Instructions to follow: Reproduce the whole listing exactly.

Records:
⁂

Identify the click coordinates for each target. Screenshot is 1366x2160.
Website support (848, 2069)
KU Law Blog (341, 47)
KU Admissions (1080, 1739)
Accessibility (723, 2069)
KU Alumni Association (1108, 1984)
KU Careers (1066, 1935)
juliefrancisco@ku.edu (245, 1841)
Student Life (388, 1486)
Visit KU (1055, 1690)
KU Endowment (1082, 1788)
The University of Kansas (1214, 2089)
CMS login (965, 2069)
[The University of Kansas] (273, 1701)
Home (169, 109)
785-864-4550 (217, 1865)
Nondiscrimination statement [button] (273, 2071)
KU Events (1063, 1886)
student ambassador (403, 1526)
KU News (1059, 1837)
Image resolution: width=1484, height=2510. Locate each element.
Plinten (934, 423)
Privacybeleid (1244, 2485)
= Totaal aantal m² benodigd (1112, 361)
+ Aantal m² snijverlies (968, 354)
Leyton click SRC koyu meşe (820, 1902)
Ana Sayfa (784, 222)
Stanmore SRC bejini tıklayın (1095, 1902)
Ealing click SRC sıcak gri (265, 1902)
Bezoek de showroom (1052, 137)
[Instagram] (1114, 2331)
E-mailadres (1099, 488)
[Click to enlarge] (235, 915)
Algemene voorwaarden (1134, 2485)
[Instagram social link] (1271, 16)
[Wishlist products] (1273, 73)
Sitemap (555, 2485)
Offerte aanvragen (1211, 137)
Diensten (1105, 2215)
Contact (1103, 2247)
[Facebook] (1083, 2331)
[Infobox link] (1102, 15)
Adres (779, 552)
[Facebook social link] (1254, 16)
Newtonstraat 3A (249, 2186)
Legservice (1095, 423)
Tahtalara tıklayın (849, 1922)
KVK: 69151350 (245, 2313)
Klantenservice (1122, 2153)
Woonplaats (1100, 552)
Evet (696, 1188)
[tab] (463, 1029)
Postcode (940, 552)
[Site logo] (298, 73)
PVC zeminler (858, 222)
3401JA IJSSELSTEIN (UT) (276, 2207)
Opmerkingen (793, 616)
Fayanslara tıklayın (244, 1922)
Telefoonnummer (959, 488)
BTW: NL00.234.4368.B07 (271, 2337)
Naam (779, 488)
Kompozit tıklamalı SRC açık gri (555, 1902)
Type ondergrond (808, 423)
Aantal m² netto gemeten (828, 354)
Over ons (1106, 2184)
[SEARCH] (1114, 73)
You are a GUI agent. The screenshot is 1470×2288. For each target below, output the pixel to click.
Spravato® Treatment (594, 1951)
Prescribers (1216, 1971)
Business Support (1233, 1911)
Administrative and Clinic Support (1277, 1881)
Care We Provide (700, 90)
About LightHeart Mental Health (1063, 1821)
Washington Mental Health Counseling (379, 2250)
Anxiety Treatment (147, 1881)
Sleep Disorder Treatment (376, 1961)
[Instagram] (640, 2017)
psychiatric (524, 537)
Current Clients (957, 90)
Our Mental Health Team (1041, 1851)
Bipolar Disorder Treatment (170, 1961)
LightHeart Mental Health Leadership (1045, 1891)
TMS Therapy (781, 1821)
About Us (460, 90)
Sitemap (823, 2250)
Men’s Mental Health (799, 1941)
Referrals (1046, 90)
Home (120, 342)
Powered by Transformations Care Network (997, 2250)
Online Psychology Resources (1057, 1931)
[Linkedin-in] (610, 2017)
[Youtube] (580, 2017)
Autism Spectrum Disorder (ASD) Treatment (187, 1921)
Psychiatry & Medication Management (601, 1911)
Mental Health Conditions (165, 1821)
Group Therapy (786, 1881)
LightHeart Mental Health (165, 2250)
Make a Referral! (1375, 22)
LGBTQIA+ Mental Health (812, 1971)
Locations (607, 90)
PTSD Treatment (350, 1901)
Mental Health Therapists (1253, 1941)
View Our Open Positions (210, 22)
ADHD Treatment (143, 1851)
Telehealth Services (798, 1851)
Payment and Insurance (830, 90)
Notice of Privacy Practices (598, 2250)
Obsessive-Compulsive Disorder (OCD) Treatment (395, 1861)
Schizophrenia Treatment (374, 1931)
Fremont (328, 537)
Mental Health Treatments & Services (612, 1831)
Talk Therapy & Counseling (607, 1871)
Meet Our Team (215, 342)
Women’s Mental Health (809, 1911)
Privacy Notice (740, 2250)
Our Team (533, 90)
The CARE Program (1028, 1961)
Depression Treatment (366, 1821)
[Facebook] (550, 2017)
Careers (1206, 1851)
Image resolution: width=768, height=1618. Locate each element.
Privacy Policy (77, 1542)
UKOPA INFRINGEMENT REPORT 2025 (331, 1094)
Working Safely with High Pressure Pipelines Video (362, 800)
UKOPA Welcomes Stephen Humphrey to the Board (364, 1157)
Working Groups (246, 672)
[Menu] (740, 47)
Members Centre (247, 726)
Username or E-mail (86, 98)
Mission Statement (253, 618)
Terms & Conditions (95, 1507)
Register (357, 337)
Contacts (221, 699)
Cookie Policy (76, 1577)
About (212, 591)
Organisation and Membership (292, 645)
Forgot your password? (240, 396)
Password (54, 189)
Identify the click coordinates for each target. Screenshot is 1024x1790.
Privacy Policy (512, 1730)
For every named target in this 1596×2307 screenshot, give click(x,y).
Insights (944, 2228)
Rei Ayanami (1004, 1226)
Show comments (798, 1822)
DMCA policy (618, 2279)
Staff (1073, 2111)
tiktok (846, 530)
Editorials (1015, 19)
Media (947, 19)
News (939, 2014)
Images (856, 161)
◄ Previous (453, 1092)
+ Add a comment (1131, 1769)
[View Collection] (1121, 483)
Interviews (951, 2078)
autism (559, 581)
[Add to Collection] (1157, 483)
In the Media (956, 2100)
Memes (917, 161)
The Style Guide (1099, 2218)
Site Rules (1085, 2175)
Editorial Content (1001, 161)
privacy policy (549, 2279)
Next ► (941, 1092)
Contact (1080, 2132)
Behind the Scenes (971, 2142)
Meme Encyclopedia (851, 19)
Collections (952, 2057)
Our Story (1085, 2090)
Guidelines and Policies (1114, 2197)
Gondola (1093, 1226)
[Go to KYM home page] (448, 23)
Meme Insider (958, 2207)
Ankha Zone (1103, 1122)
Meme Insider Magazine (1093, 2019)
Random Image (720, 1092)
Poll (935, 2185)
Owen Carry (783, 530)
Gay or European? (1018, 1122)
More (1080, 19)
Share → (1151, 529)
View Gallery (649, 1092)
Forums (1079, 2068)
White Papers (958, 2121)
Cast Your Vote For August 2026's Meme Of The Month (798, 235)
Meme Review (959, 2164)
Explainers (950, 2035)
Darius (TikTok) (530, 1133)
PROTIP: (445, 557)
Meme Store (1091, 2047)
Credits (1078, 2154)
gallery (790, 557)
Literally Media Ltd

⁂

Expected output:
Identify the click coordinates for each target. Screenshot is 1366x2160.
Website support (848, 2069)
KU Law Blog (341, 47)
KU Admissions (1080, 1739)
Accessibility (723, 2069)
KU Alumni Association (1108, 1984)
KU Careers (1066, 1935)
juliefrancisco@ku.edu (245, 1841)
Student Life (388, 1486)
Visit KU (1055, 1690)
KU Endowment (1082, 1788)
The University of Kansas (1214, 2089)
CMS login (965, 2069)
[The University of Kansas] (273, 1701)
Home (169, 109)
785-864-4550 (217, 1865)
Nondiscrimination statement [button] (273, 2071)
KU Events (1063, 1886)
student ambassador (403, 1526)
KU News (1059, 1837)
Image resolution: width=1484, height=2510. Locate each element.
Plinten (934, 423)
Privacybeleid (1244, 2485)
= Totaal aantal m² benodigd (1112, 361)
+ Aantal m² snijverlies (968, 354)
Leyton click SRC koyu meşe (820, 1902)
Ana Sayfa (784, 222)
Stanmore SRC bejini tıklayın (1095, 1902)
Ealing click SRC sıcak gri (265, 1902)
Bezoek de showroom (1052, 137)
[Instagram] (1114, 2331)
E-mailadres (1099, 488)
[Click to enlarge] (235, 915)
Algemene voorwaarden (1134, 2485)
[Instagram social link] (1271, 16)
[Wishlist products] (1273, 73)
Sitemap (555, 2485)
Offerte aanvragen (1211, 137)
Diensten (1105, 2215)
Contact (1103, 2247)
[Facebook] (1083, 2331)
[Infobox link] (1102, 15)
Adres (779, 552)
[Facebook social link] (1254, 16)
Newtonstraat 3A (249, 2186)
Legservice (1095, 423)
Tahtalara tıklayın (849, 1922)
KVK: 69151350 (245, 2313)
Klantenservice (1122, 2153)
Woonplaats (1100, 552)
Evet (696, 1188)
[tab] (463, 1029)
Postcode (940, 552)
[Site logo] (298, 73)
PVC zeminler (858, 222)
3401JA IJSSELSTEIN (UT) (276, 2207)
Opmerkingen (793, 616)
Fayanslara tıklayın (244, 1922)
Telefoonnummer (959, 488)
BTW: NL00.234.4368.B07 (271, 2337)
Naam (779, 488)
Kompozit tıklamalı SRC açık gri (555, 1902)
Type ondergrond (808, 423)
Aantal m² netto gemeten (828, 354)
Over ons (1106, 2184)
[SEARCH] (1114, 73)
You are a GUI agent. The screenshot is 1470×2288. For each target below, output the pixel to click.
Spravato® Treatment (594, 1951)
Prescribers (1216, 1971)
Business Support (1233, 1911)
Administrative and Clinic Support (1277, 1881)
Care We Provide (700, 90)
About LightHeart Mental Health (1063, 1821)
Washington Mental Health Counseling (379, 2250)
Anxiety Treatment (147, 1881)
Sleep Disorder Treatment (376, 1961)
[Instagram] (640, 2017)
psychiatric (524, 537)
Current Clients (957, 90)
Our Mental Health Team (1041, 1851)
Bipolar Disorder Treatment (170, 1961)
LightHeart Mental Health Leadership (1045, 1891)
TMS Therapy (781, 1821)
About Us (460, 90)
Sitemap (823, 2250)
Men’s Mental Health (799, 1941)
Referrals (1046, 90)
Home (120, 342)
Powered by Transformations Care Network (997, 2250)
Online Psychology Resources (1057, 1931)
[Linkedin-in] (610, 2017)
[Youtube] (580, 2017)
Autism Spectrum Disorder (ASD) Treatment (187, 1921)
Psychiatry & Medication Management (601, 1911)
Mental Health Conditions (165, 1821)
Group Therapy (786, 1881)
LightHeart Mental Health (165, 2250)
Make a Referral! (1375, 22)
LGBTQIA+ Mental Health (812, 1971)
Locations (607, 90)
PTSD Treatment (350, 1901)
Mental Health Therapists (1253, 1941)
View Our Open Positions (210, 22)
ADHD Treatment (143, 1851)
Telehealth Services (798, 1851)
Payment and Insurance (830, 90)
Notice of Privacy Practices (598, 2250)
Obsessive-Compulsive Disorder (OCD) Treatment (395, 1861)
Schizophrenia Treatment (374, 1931)
Fremont (328, 537)
Mental Health Treatments & Services (612, 1831)
Talk Therapy & Counseling (607, 1871)
Meet Our Team (215, 342)
Women’s Mental Health (809, 1911)
Privacy Notice (740, 2250)
Our Team (533, 90)
The CARE Program (1028, 1961)
Depression Treatment (366, 1821)
[Facebook] (550, 2017)
Careers (1206, 1851)
Image resolution: width=768, height=1618. Locate each element.
Privacy Policy (77, 1542)
UKOPA INFRINGEMENT REPORT 2025 (331, 1094)
Working Safely with High Pressure Pipelines Video (362, 800)
UKOPA Welcomes Stephen Humphrey to the Board (364, 1157)
Working Groups (246, 672)
[Menu] (740, 47)
Members Centre (247, 726)
Username or E-mail (86, 98)
Mission Statement (253, 618)
Terms & Conditions (95, 1507)
Register (357, 337)
Contacts (221, 699)
Cookie Policy (76, 1577)
About (212, 591)
Organisation and Membership (292, 645)
Forgot your password? (240, 396)
Password (54, 189)
Identify the click coordinates for each target. Screenshot is 1024x1790.
Privacy Policy (512, 1730)
For every named target in this 1596×2307 screenshot, give click(x,y).
Insights (944, 2228)
Rei Ayanami (1004, 1226)
Show comments (798, 1822)
DMCA policy (618, 2279)
Staff (1073, 2111)
tiktok (846, 530)
Editorials (1015, 19)
Media (947, 19)
News (939, 2014)
Images (856, 161)
◄ Previous (453, 1092)
+ Add a comment (1131, 1769)
[View Collection] (1121, 483)
Interviews (951, 2078)
autism (559, 581)
[Add to Collection] (1157, 483)
In the Media (956, 2100)
Memes (917, 161)
The Style Guide (1099, 2218)
Site Rules (1085, 2175)
Editorial Content (1001, 161)
privacy policy (549, 2279)
Next ► (941, 1092)
Contact (1080, 2132)
Behind the Scenes (971, 2142)
Meme Encyclopedia (851, 19)
Collections (952, 2057)
Our Story (1085, 2090)
Guidelines and Policies (1114, 2197)
Gondola (1093, 1226)
[Go to KYM home page] (448, 23)
Meme Insider (958, 2207)
Ankha Zone (1103, 1122)
Meme Insider Magazine (1093, 2019)
Random Image (720, 1092)
Poll (935, 2185)
Owen Carry (783, 530)
Gay or European? (1018, 1122)
More (1080, 19)
Share → (1151, 529)
View Gallery (649, 1092)
Forums (1079, 2068)
White Papers (958, 2121)
Cast Your Vote For August 2026's Meme Of The Month (798, 235)
Meme Review (959, 2164)
Explainers (950, 2035)
Darius (TikTok) (530, 1133)
PROTIP: (445, 557)
Meme Store (1091, 2047)
Credits (1078, 2154)
gallery (790, 557)
Literally Media Ltd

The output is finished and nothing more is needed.